Blood Letting

Imagine my surprise, having, first, been told I have a genetic blood disorder, to learn the only way it can be treated is by bloodletting, a medical practice that’s been in use for more than 3,000 years, all the way back to Ancient Egypt.

These days, they call it phlebotomy and it’s not performed by barbers or dark alley quacks, but by specialist medical practitioners under hygienic conditions, in modern hospitals. Well, for the most part, anyway.

In modern medicine, it is used in the treatment of polycythemia (excess of red blood cells), as well as haemochromatosis (iron overload).

Bloodletting is one of the oldest medicinal practices and was practiced by Egyptians, Mayans, Incas and ancient Greeks. It was used to treat a variety of conditions, based on the belief the human body was made up of ‘humours’; blood, phlegm black and yellow bile.


Depending upon the condition, measured often by the manifestation of these humours, a physician would decide where the incisions were made to drain blood and, ultimately, to draw the humours of the body into balance. In the Middle Ages, the task fell to the local barber, hence a barber’s pole, the swirling red and white, which represented the tourniquet, the blood and the rod gripped by the patient, during the treatment.


US President George Washington was among bloodletting’s many victims. He had 3.75 litres of blood taken from him over a ten hour period. He had a throat infection. In the 19th century, although bloodletting remained popular, particular with the use of leeches, its effectiveness was increasingly in question, particularly as more people were dying from its use than were recovering.

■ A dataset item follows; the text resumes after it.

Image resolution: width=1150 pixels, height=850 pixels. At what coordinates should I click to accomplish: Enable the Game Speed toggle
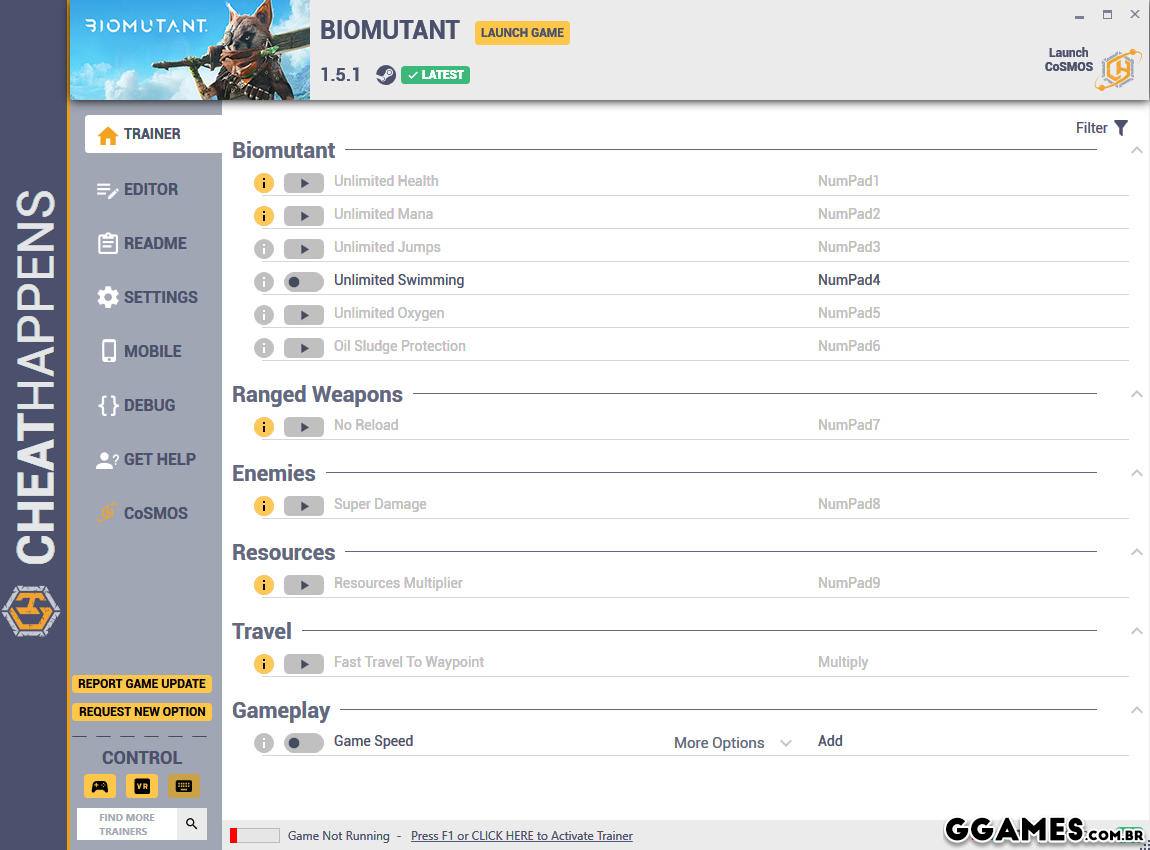(303, 743)
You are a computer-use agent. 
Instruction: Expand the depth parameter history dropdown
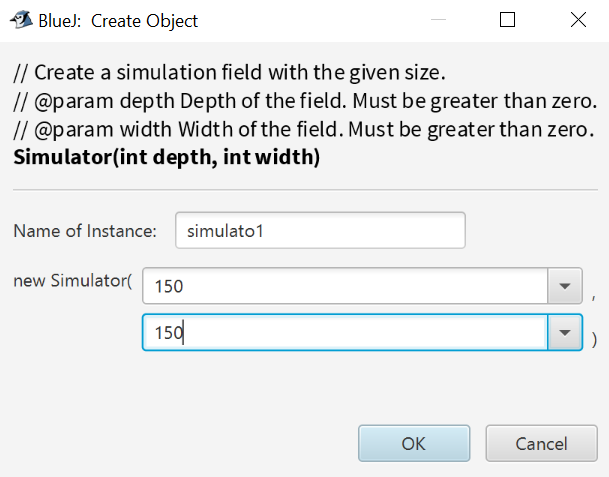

For people with an iron overload, however, bloodletting, venesection or phlebotomy is a good thing. As red blood corpuscles carry and distribute iron around the body, then removing blood can reduce the level of iron, too. The trick is to remove it faster than the body can replace it – an inexact science dependent on a whole bunch of factors – and that dilution will result in a reduction of the ferritin level in the body.

So two or three times a year, I have my blood tested for a ferritin count and if it goes beyond 150 then I must return for treatment, a weekly visit to a phlebotomy clinic where about 400ml/l of blood is taken from my blood, then I’m given a cup of tea or coffee and sent home.